The moored array was designed to measure the time-varying density and velocity fields with the 4-D mesoscale resolution required to determine dynamical balances and cross-frontal exchanges of heat, salt, momentum, and PV. We centered a high-resolution in situ instrument array on the first quasi-stationary meander trough east of Japan and in the region of highest eddy kinetic energy. The array was comprised of inverted echo sounders equipped with bottom pressure gauges and current meters (CPIES), and McLane moored profilers (MMPs) equipped with upward looking Doppler current meters (ADCPs) and deep current meters (CMs). CTD/shipboard acoustic Doppler profiler (SADCP) surveys measured the broad-scale density and velocity structure and conducted highly resolved feature-studies (intense synoptic surveys) to examine the ultimate mixing processes of water parcels that cross the front.

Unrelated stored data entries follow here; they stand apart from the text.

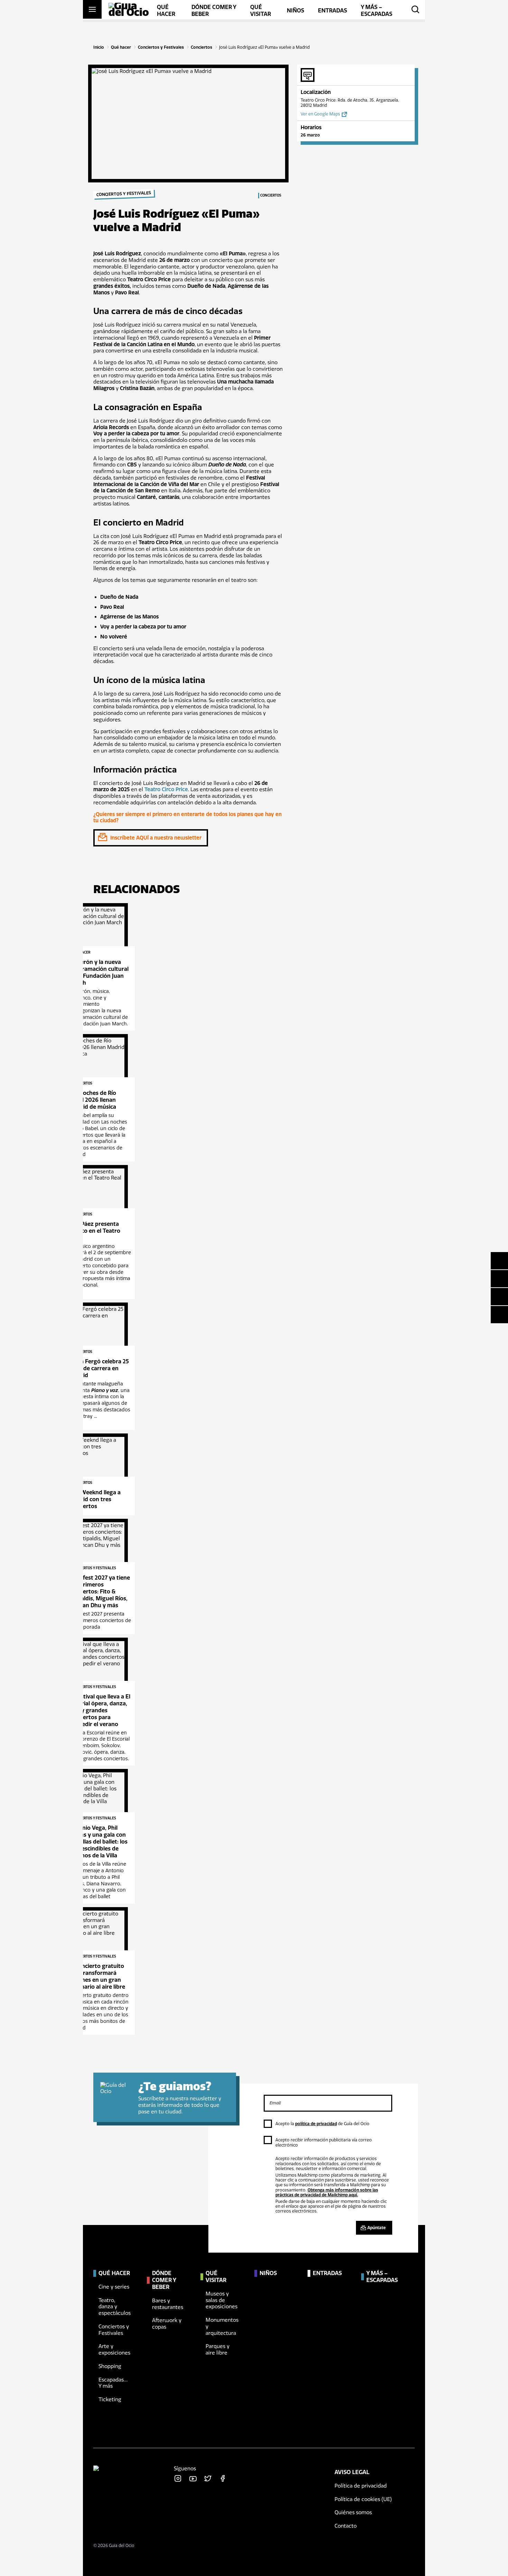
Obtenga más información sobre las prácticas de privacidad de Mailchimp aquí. (326, 2192)
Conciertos (201, 47)
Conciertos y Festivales (161, 47)
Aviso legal (352, 2472)
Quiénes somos (353, 2512)
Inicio (98, 47)
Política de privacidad (361, 2486)
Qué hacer (121, 47)
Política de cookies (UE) (363, 2499)
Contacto (346, 2526)
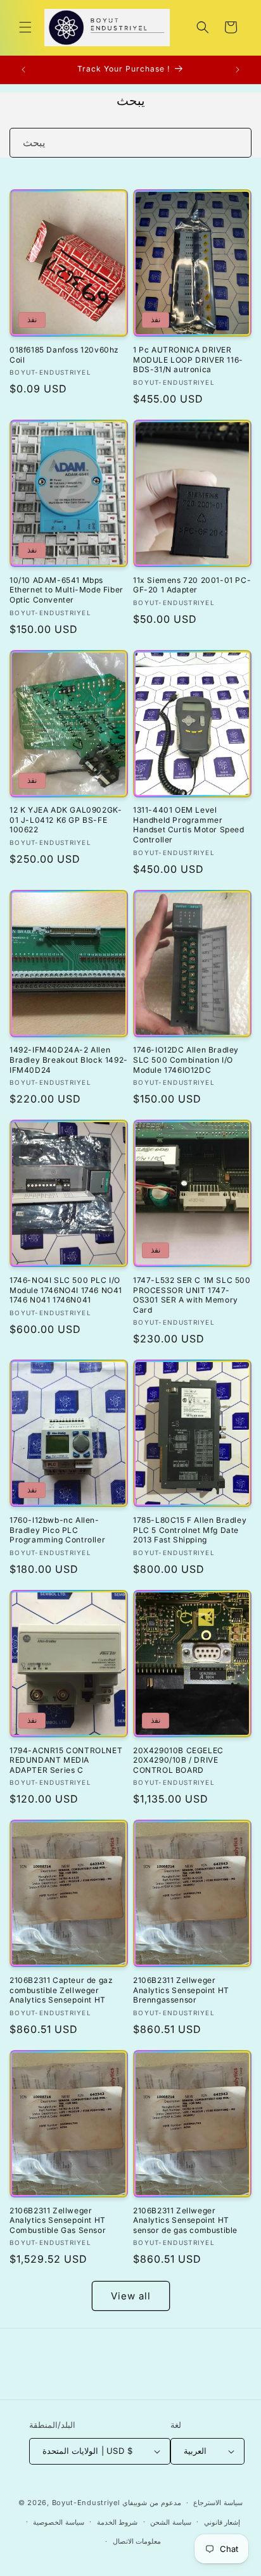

To understand the dynamic and thermodynamic changes in the recirculation gyre (heat content, temperature advection, subduction, and PV), we needed measurements of adequate resolution within the recirculation gyre. Satellite observations of SSH and SST provided large-scale context for KESS. Profiling T, S floats (Argo profiling floats) deployed within the recirculation gyre monitored the temporal evolution of the temperature and salinity in the near-surface mixed layer, the STMW, and the intermediate waters.
Surface flux measurements from the Kuroshio Extension Observatory buoy contributed to climate studies of the role of the Kuroshio jet and its recirculation gyre. The KEO buoy was near the southern most MMP mooring site.
To help understand the connection of the Kuroshio Extension and the Recirculation Gyre to the atmosphere and climate, surface air-sea flux measurements were conducted (atmospheric soundings).
The (GCM Modeling) was used to provide broad-scale context for KESS and the in situ measurements were used to improve model parameterizations.